The more explicit you are about what's allowed and what isn't will give candidates clear-cut boundaries, making honor infractions less likely to occur and easier to detect when they do occur. If you disallow some or all external resources, stating that up front is safer than assuming it to be understood by default.
Use Time Limits
Time constraints can be used to help prevent the candidate from typing and running code snippets they're expected to mentally evaluate or performing extensive research of a concept.
Be wary of unnecessarily strict time limits, as this can have a detrimental effect on results and unfairly penalize slower readers and those with language barriers.

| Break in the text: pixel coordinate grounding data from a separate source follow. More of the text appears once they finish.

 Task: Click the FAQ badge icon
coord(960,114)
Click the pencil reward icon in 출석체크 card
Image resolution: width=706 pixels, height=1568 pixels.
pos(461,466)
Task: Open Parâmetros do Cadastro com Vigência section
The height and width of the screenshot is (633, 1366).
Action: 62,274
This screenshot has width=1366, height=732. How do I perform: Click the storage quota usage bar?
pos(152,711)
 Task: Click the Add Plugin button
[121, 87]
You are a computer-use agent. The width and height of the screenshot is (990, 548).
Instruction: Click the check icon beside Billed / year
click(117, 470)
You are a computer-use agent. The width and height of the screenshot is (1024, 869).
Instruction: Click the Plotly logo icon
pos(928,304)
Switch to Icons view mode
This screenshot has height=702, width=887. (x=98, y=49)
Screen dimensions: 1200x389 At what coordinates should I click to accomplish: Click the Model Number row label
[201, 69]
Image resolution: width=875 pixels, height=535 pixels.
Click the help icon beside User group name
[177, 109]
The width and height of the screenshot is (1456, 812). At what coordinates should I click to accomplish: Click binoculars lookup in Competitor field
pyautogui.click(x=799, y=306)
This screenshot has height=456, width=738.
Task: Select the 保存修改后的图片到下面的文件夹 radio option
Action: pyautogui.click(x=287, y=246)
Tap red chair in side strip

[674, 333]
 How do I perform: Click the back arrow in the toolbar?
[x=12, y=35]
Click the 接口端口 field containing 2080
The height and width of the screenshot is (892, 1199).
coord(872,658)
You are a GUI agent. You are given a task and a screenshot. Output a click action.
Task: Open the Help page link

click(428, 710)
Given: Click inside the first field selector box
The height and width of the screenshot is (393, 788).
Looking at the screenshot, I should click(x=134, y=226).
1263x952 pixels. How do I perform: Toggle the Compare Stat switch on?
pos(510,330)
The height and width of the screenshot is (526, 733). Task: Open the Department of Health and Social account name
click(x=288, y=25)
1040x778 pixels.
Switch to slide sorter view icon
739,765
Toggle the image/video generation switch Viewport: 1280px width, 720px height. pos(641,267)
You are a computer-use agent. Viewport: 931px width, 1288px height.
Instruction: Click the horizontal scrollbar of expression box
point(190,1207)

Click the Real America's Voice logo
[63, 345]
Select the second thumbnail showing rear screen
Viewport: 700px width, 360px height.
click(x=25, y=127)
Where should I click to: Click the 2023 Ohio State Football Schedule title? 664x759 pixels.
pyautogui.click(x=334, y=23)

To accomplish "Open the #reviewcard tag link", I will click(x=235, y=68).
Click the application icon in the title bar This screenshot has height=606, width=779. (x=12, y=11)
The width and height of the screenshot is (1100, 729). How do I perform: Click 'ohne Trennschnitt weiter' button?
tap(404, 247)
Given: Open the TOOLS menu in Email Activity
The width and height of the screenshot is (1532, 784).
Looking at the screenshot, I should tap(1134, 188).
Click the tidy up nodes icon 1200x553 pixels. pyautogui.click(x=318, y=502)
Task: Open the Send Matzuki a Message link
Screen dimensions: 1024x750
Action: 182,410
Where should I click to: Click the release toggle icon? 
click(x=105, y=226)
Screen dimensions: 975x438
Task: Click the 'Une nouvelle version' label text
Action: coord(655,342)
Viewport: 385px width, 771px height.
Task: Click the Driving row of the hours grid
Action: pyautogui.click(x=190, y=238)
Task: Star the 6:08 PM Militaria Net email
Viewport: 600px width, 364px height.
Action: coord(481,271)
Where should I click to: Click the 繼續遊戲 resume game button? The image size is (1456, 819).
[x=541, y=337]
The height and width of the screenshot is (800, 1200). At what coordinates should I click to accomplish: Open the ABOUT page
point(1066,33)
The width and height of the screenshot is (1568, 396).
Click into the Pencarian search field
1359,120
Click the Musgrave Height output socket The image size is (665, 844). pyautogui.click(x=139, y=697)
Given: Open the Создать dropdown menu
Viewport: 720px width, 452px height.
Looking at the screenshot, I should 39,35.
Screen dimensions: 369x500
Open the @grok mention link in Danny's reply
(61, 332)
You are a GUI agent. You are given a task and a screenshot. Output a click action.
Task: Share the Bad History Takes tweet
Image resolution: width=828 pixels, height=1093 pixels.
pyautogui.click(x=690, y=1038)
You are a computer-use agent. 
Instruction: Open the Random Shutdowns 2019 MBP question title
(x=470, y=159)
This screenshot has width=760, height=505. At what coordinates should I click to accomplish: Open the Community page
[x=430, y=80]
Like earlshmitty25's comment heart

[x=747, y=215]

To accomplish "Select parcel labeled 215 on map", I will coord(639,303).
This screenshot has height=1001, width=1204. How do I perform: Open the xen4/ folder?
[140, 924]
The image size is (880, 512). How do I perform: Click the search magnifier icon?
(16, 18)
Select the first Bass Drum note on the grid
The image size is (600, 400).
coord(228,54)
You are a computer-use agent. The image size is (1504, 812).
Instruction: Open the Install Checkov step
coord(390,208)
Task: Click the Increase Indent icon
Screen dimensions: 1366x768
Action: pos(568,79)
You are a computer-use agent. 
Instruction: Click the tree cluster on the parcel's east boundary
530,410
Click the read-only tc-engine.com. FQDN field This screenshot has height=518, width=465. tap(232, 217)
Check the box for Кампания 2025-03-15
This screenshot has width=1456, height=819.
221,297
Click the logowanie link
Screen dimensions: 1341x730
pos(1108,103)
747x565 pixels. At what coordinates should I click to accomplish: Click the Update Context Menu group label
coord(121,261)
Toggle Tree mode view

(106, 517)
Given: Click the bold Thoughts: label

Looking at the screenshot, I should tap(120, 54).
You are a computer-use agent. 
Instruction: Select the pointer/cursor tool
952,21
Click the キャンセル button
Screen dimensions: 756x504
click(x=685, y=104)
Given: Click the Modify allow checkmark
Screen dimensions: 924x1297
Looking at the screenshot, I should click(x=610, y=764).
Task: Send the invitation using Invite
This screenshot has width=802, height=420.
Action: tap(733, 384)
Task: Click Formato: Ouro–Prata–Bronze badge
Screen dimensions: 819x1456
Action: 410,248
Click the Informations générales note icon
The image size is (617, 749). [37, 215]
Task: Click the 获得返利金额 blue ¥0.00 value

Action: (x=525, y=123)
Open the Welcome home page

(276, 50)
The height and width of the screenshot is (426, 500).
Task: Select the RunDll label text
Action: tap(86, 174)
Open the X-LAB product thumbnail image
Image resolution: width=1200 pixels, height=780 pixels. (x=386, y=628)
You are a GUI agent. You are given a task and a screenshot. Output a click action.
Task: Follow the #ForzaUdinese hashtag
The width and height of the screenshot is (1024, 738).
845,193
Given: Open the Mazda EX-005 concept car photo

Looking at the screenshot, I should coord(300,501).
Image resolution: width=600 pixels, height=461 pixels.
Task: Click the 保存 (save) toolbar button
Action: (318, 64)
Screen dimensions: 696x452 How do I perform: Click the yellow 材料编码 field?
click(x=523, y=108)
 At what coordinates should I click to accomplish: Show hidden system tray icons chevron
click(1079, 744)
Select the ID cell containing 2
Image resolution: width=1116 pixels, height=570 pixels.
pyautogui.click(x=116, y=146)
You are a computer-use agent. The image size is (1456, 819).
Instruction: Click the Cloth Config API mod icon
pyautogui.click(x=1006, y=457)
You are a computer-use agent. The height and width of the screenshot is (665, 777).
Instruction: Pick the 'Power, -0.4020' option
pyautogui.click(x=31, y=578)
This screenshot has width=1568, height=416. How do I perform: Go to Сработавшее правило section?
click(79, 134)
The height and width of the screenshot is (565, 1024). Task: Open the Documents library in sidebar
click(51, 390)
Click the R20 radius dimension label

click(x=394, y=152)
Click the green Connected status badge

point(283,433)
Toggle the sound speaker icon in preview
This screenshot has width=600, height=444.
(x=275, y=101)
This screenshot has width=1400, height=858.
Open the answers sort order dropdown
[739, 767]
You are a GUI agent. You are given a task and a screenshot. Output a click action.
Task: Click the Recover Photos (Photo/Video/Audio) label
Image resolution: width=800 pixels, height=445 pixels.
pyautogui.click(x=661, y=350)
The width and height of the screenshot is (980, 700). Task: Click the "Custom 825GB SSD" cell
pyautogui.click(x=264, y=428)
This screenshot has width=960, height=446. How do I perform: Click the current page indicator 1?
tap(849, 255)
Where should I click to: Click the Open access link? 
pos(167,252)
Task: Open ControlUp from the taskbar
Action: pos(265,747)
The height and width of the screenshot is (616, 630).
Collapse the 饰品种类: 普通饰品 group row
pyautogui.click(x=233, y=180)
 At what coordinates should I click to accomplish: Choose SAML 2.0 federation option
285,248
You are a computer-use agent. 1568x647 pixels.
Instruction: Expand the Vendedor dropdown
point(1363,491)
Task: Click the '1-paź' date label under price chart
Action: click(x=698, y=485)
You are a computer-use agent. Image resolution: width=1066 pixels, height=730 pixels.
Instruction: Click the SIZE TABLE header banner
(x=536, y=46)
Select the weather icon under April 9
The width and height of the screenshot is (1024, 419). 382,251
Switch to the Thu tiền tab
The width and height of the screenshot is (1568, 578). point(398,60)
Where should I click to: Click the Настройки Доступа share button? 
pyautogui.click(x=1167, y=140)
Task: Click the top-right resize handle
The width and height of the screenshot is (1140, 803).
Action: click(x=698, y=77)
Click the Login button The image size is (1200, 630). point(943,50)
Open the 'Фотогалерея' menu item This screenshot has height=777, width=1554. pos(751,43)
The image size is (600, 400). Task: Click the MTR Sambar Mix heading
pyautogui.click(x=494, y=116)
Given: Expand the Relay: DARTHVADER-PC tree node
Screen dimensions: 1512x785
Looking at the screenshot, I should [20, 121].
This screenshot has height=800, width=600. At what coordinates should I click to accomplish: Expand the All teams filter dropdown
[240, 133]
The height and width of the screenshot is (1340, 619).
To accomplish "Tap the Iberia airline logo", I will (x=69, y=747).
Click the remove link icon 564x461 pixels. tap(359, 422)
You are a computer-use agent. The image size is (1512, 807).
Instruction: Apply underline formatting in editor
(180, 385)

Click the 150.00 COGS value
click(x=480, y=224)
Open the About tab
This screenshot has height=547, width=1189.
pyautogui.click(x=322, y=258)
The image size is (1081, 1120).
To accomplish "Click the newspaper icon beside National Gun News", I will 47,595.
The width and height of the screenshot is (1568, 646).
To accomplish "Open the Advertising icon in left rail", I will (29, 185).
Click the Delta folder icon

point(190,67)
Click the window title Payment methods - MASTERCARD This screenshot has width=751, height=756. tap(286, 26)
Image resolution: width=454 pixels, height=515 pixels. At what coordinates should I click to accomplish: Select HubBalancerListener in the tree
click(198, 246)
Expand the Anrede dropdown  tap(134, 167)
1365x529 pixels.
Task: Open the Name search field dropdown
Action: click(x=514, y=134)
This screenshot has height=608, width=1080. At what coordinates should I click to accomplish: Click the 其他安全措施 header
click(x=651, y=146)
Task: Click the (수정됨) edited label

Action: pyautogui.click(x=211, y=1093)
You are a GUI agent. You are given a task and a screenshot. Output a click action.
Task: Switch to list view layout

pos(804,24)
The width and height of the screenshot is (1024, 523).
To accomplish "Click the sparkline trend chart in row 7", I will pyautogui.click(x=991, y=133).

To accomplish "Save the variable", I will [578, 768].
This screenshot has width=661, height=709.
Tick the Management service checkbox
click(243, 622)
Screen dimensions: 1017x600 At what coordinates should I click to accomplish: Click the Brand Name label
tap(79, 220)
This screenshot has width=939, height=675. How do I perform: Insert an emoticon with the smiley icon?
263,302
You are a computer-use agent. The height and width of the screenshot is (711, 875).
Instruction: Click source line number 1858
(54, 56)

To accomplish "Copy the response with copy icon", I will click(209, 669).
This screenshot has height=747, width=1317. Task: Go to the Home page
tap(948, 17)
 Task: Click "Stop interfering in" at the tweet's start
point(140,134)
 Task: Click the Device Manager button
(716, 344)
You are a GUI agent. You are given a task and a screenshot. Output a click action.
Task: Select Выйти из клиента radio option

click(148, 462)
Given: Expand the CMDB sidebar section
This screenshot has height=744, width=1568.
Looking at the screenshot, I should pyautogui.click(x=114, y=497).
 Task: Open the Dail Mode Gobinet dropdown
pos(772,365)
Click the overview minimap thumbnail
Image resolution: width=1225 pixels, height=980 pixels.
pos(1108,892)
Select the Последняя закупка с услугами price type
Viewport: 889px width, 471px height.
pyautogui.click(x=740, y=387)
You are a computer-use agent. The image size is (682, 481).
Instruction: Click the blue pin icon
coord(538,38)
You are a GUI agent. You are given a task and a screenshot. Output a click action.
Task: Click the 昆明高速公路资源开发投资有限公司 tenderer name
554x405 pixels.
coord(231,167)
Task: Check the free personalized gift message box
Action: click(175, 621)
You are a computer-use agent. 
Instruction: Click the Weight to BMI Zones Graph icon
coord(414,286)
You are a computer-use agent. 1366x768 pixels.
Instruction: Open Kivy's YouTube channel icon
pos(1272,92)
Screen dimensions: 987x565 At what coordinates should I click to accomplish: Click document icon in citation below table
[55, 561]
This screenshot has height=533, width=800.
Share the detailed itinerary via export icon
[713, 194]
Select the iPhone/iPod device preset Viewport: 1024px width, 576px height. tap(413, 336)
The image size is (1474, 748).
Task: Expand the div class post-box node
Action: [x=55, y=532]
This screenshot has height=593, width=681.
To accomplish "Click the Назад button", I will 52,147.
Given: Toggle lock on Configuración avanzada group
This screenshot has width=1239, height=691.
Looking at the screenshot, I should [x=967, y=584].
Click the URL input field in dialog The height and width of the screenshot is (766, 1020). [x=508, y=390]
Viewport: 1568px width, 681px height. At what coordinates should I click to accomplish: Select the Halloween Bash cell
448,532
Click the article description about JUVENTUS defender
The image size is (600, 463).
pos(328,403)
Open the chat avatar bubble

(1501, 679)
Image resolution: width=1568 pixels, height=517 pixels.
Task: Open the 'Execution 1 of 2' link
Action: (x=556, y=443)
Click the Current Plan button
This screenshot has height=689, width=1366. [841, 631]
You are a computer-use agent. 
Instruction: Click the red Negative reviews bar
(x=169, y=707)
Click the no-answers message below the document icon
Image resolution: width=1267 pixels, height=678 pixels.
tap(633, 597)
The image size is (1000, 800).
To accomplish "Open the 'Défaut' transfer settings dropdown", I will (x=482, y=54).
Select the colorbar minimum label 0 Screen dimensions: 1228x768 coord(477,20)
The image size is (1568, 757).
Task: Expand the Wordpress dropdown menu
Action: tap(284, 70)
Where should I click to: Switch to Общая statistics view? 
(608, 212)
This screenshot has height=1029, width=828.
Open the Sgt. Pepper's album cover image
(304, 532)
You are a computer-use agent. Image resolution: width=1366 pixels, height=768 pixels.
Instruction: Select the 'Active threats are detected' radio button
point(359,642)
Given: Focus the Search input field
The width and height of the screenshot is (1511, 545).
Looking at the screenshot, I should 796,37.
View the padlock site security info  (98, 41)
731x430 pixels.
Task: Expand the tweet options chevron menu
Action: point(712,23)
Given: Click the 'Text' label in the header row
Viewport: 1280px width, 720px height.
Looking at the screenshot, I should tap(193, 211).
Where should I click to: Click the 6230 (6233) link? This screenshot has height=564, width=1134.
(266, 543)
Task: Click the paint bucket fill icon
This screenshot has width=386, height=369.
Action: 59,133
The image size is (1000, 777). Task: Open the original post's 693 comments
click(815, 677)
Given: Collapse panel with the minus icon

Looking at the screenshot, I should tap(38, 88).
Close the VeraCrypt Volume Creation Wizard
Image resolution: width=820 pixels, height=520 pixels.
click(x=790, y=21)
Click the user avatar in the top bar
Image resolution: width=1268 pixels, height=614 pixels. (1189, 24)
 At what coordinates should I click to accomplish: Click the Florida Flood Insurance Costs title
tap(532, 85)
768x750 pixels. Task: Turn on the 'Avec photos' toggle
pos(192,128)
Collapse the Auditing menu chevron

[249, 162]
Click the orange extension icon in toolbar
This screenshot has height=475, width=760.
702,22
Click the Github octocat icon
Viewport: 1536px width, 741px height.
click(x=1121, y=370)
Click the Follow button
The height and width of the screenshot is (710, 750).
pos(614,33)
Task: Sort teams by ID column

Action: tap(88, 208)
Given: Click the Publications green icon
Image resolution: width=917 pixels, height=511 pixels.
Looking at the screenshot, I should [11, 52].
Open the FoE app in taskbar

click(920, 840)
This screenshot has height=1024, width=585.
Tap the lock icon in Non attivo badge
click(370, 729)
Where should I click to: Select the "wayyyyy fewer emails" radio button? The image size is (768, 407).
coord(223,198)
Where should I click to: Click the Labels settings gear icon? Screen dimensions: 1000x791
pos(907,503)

Use Written or Verbal Reflections
Many of Qualified's pre-built challenges request candidates to submit a brief written response to accompany a code solution. Written responses offer important insight into candidate communication skills while also acting as a deterrent to cheating. A candidate unable to explain their code probably didn't author it!
Nowadays, written reflections are less useful since LLMs can author them. On the other hand, LLM writing styles tend to be fairly easy to identify.
Follow-up questions about the candidate's code during a live interview are a great way to get a sense of attribution as well. For example, you can ask the candidate to explain why they chose the approach to a coding problem that they did.
If you don't have the resources to follow up with everyone, you can clearly indicate to your candidates that they may be selected to explain their solution. This may be enough to discourage some would-be cheaters.
Use Live Interact Sessions
For the most important assessments, consider a live one-on-one session conducted on a video call with the candidate. Live pair coding sessions simultaneously decrease the likelihood of attempted plagiarism and cheating while increasing the likelihood of catching cheating should it occur.
Rotate Content Frequently
Rotating various aspects of assessments frequently can help combat cheating. You might consider rotating:
- entire challenges
- hardcoded magic values (cheat detection "canaries")
- test case data
- easily-searchable challenge keywords and plot
Consider replacing challenges that have worn out their usefulness or that appear to correspond to high occurrences of cheating.
You can apply the Pareto principle to these rotations: a good deal of cheating can be prevented with a bit of planning and effort; there are diminishing returns to spending excessive time on rotation. Higher-stakes, difficult challenges might be deserving of more attention than easy pre-screen challenges.
Playtest Your Content
Just like a regular application, manually testing your challenges on a regular basis (in other words, "eating your own dog food") and examining results critically will help you locate exploitable flaws in the challenge.
Use Honor Agreement Quizzes
Studies show that offering honor agreements before tests reduces cheating rates significantly. You can use our quiz feature to create your own honor agreement where candidates testify to abide by the rules you set forth. Offer this brief quiz at the start of your assessments and explicitly state which resources are allowed and which aren't.
It's natural for candidates to share interview questions and solutions online asking for tips, postmortems, reviews and help. If your goal is to keep content secure, an agreement can prohibit sharing questions and solutions as well as accessing them.